After retirement from the bench, Herron joined the Kang Haggerty law firm in its dispute resolution group, where he providedarbitration, mediation, and discovery dispute resolution services. He later formed his own firm focusing on mediation practice.

== Education ==
Herron received his Bachelor of Arts degree from Duke University in 1966, and his Juris Doctor degree from Dickinson Law School (now Penn State Dickinson Law School) in 1969.

Herron has been a lecturer at Temple Law School on professional responsibility and trial advocacy.

== Honors and positions ==
Herron has received the following honors and held the following positions, among others;

- Philadelphia Bar Association's Justice William J. Brennan Jr. Distinguished Jurist Award (2011). "The award recognizes a jurist who adheres to the highest ideals of judicial service."

## ENTRIES SUPPLIED
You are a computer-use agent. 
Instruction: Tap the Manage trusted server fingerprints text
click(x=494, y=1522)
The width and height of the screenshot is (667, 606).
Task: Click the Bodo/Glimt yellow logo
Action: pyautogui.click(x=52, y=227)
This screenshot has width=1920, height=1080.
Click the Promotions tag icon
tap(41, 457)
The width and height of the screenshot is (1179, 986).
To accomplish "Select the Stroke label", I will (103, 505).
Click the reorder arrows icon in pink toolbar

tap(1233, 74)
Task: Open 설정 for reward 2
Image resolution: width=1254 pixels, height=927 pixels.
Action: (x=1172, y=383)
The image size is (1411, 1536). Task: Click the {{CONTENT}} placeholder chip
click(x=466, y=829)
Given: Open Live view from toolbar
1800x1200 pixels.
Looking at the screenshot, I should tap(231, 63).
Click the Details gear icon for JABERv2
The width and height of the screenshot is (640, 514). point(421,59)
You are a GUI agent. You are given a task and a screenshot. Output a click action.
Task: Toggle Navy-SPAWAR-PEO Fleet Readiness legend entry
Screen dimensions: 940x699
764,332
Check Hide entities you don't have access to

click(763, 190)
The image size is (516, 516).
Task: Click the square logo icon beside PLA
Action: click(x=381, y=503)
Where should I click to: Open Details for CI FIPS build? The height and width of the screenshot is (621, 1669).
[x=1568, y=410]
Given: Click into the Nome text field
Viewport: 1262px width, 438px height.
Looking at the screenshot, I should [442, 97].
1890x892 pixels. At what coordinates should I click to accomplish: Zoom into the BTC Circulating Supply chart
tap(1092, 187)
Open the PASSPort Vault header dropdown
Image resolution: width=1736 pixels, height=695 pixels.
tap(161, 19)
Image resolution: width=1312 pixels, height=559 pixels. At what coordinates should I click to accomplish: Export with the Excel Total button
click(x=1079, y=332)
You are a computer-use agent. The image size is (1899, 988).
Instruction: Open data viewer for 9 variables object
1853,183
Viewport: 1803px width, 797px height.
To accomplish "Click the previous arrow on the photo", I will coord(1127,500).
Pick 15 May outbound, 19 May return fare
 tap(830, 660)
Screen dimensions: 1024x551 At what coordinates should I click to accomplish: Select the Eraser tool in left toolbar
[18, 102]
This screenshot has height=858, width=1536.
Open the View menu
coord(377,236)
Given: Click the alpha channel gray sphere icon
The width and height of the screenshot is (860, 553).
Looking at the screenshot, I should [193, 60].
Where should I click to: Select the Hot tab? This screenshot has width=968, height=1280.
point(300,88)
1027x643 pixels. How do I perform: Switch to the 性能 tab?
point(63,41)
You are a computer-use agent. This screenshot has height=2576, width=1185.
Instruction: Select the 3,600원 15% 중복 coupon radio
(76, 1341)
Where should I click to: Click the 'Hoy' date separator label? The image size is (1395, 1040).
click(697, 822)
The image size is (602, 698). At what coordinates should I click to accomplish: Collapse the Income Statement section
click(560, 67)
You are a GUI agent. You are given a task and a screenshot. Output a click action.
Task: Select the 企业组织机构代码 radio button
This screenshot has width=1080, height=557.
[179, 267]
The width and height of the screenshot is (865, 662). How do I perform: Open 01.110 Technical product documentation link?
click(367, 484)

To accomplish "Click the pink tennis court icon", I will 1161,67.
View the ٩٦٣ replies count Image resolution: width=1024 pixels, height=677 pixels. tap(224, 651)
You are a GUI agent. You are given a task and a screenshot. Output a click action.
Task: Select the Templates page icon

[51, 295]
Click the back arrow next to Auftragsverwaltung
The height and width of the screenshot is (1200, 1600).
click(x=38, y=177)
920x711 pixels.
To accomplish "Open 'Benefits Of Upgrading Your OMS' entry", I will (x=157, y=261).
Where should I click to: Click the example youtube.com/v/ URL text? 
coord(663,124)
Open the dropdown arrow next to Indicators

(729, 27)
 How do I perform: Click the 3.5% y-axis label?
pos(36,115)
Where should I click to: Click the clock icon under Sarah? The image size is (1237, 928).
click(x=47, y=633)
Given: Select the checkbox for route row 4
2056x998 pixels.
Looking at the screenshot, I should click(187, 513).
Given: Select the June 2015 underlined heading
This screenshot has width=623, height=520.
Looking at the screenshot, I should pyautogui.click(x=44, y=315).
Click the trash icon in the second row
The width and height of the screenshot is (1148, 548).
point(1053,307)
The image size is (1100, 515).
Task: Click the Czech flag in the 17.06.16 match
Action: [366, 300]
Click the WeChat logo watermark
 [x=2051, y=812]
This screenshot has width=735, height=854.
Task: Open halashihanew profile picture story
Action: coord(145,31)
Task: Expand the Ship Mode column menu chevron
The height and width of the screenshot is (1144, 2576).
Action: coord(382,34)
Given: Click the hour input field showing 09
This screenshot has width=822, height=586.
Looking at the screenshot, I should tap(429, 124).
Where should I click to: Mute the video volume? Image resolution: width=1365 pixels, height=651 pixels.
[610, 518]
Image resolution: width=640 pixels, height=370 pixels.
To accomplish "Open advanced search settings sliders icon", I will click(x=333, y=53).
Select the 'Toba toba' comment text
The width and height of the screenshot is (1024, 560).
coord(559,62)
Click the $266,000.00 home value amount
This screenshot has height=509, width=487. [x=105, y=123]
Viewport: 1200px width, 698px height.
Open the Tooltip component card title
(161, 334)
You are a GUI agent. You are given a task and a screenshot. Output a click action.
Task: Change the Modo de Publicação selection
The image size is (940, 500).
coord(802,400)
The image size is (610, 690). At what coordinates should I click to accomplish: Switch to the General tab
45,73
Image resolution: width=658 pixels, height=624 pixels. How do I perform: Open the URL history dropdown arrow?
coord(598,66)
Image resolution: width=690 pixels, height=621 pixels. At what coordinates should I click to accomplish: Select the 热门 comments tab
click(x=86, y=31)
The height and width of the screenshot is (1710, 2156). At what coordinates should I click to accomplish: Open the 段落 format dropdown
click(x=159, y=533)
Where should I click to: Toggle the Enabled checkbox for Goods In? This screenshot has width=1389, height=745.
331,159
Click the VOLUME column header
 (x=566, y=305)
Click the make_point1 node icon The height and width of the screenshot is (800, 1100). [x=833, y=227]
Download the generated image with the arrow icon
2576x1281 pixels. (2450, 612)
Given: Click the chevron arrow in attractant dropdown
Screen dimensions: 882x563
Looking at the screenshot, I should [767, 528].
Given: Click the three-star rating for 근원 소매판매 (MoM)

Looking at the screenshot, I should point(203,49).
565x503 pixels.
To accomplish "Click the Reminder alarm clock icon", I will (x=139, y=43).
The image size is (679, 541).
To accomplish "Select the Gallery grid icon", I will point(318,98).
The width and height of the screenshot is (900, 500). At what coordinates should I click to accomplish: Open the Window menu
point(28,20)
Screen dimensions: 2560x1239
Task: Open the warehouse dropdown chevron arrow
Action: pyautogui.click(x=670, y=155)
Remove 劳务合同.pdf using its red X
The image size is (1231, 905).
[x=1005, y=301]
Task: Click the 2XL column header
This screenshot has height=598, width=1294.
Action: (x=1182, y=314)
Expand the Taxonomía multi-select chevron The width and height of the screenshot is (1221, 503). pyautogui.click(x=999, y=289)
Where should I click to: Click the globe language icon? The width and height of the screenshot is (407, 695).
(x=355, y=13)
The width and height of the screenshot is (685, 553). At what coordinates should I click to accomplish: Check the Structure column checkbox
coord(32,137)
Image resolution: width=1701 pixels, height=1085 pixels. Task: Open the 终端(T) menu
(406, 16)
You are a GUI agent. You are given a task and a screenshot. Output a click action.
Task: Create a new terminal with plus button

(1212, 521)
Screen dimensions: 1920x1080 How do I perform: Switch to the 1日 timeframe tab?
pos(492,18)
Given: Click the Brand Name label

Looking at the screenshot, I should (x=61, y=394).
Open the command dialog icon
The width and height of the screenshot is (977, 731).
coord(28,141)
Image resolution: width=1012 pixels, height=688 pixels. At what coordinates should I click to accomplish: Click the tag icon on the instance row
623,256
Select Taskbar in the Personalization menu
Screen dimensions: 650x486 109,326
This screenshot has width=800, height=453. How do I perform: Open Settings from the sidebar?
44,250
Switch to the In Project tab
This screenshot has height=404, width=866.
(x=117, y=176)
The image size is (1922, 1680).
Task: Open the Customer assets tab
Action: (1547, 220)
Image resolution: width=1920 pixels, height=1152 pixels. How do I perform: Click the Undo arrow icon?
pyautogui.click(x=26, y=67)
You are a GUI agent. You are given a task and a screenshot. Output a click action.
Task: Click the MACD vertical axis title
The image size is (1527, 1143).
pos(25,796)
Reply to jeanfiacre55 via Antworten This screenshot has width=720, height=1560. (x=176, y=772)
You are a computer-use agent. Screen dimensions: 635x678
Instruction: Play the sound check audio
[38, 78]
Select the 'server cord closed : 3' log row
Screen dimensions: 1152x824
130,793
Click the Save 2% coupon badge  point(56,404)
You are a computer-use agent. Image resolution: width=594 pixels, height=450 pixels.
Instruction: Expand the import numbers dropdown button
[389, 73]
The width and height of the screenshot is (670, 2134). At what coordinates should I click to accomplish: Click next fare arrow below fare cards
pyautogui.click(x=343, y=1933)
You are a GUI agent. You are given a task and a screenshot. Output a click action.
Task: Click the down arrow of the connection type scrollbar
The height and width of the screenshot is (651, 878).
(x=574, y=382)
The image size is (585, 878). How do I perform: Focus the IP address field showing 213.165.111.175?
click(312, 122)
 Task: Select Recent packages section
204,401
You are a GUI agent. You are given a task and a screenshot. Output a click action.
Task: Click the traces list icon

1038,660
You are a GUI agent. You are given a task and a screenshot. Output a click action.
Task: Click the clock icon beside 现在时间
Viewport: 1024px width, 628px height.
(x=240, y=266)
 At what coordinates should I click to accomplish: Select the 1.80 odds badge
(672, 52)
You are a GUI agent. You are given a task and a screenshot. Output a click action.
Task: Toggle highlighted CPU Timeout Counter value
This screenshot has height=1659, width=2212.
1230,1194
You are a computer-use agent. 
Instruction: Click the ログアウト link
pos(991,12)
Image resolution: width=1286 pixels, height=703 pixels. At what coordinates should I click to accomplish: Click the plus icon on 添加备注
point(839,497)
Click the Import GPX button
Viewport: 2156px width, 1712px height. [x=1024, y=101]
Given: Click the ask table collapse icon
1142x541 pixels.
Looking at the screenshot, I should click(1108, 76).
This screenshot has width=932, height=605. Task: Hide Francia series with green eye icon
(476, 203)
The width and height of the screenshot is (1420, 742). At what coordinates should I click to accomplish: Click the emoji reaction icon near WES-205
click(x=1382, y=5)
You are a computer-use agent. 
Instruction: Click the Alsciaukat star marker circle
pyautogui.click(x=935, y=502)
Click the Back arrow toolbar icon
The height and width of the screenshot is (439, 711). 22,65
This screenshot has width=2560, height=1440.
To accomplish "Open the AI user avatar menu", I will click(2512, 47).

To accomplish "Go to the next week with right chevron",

## LIST OF TASKS
a. In the excerpt about Herron, reproduce the text starting at the words "After retirement from" and stopping after the words "School) in 1969.".
b. Translate this sentence from the Herron excerpt into Spanish: "Herron has been a lecturer at Temple Law School on professional responsibility and trial advocacy."
c. According to the Herron excerpt, from which university did Herron receive his Bachelor of Arts degree, and in what year?

## SOLUTIONS TO THE PROBLEMS
a.
After retirement from the bench, Herron joined the Kang Haggerty law firm in its dispute resolution group, where he providedarbitration, mediation, and discovery dispute resolution services. He later formed his own firm focusing on mediation practice.

== Education ==
Herron received his Bachelor of Arts degree from Duke University in 1966, and his Juris Doctor degree from Dickinson Law School (now Penn State Dickinson Law School) in 1969.

b. Herron ha sido profesor en la Facultad de Derecho de Temple en materia de responsabilidad profesional y litigación en juicio.

c. Duke University, in 1966.